I checked several of the names it has listed as being not in the groupfile (G4PJNUV02F07X3…etc) each of them are in the AGGAACCA.groups file which was called in the screen.seqs command. Did I miss something in the Costello analysis that would have generated a groups file the screen.seqs command can work with? Am I using the wrong names file somehow? I am still learning mothur and I’m sorry if it’s just a beginner’s mistake. Thank you for your help!

hmmm… weird. could you possibly try emailing us AGGAACCA.seqs, AGGAACCA.qual, and july.oligos (mothur.bugs@gmail.com)?

pat

I’m having the same problem with my groupfile not including the sequences (which are there), any solution?

umjdf - please email your files to the mothur.bugs email address.

Total thread necro, but just had the same problem again and google led me to my own post, which I thought I should amend to include something possibly useful to others.

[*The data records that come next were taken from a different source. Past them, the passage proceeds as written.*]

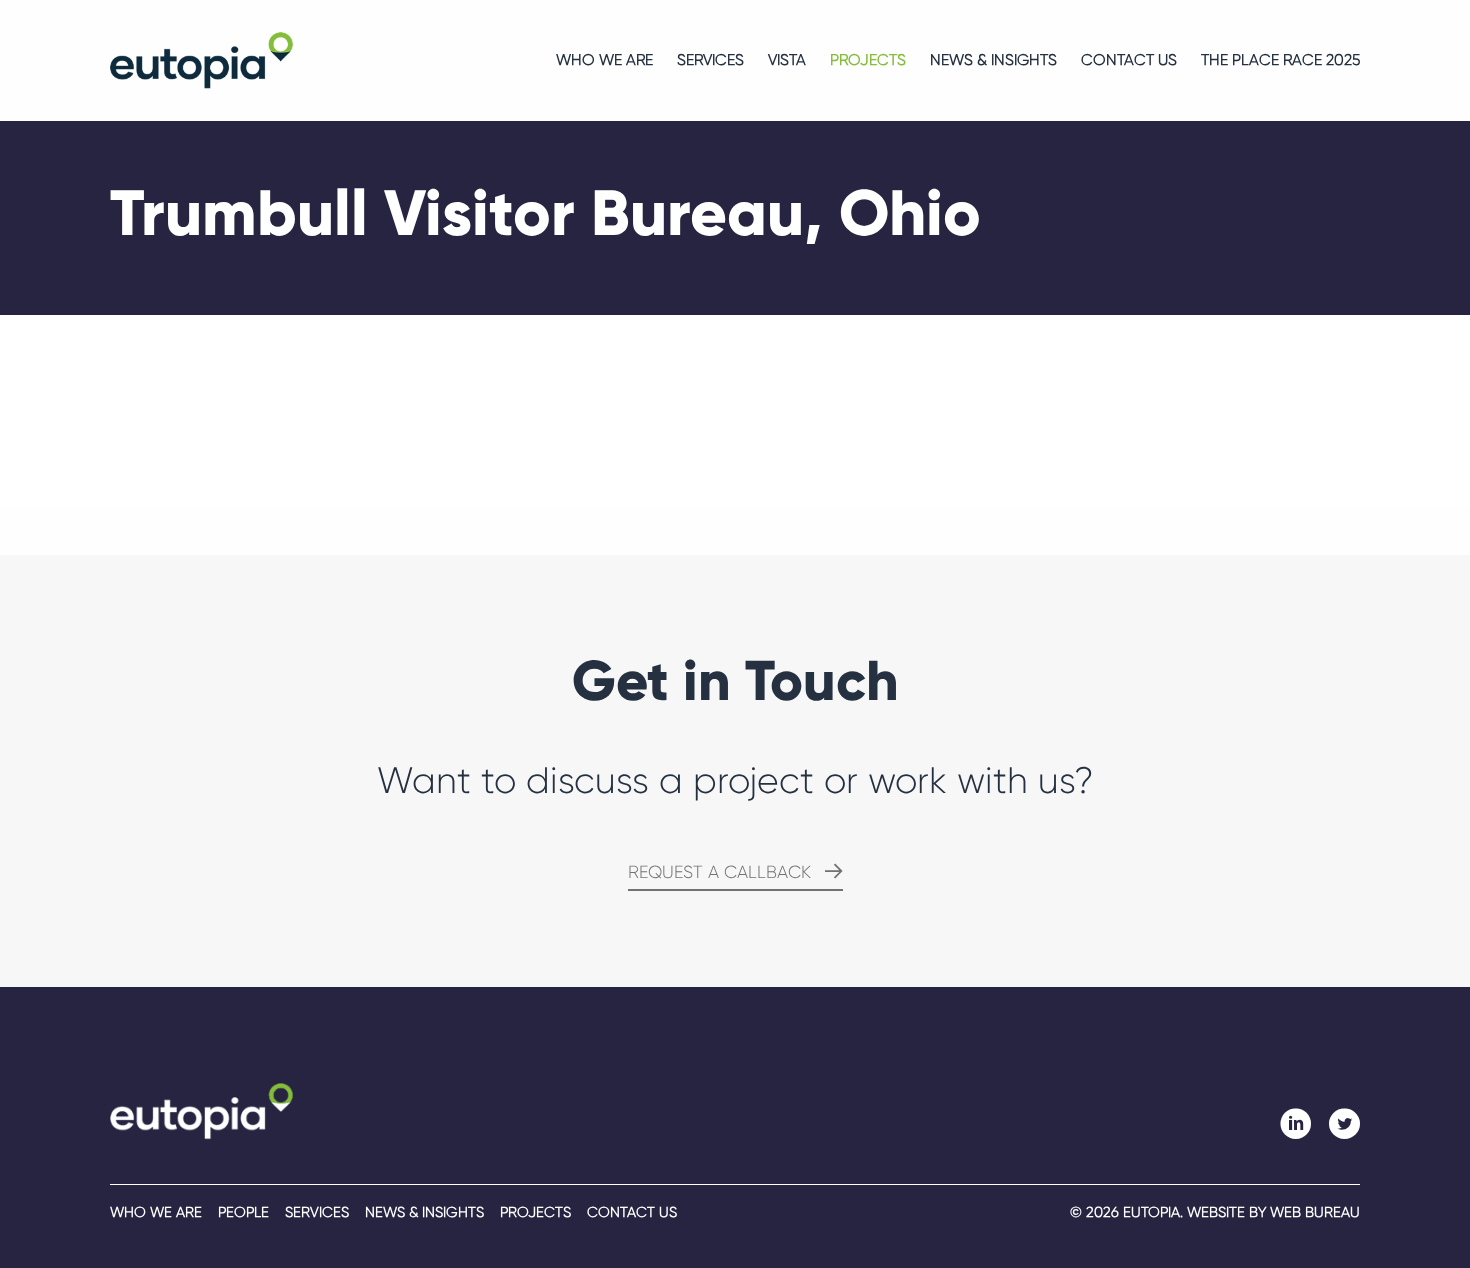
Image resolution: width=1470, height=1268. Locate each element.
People (243, 1212)
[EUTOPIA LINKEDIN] (1296, 1124)
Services (710, 60)
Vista (787, 60)
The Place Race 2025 (1280, 60)
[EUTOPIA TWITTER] (1344, 1124)
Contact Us (1129, 60)
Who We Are (604, 60)
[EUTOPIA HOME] (201, 1110)
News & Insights (993, 60)
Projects (868, 60)
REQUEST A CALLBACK (719, 872)
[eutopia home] (201, 59)
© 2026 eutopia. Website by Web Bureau (1215, 1212)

Not sure if this solution is good for all, but in my case(s), I enter into the SOP just prior to Silva alignment. I make my names and groups files external to mothur. The problem is that my groups file has lots of sequences IDs that are not in my input fasta file and while the screen.seqs() before filter.seqs() takes the group file without complaint, the pre.cluster() program will balk at the inconsistencies.

So if anyone else stumbles here, be sure to clean up the groups file to only include IDs that are in the names file (and thus in the fasta file) that is being used.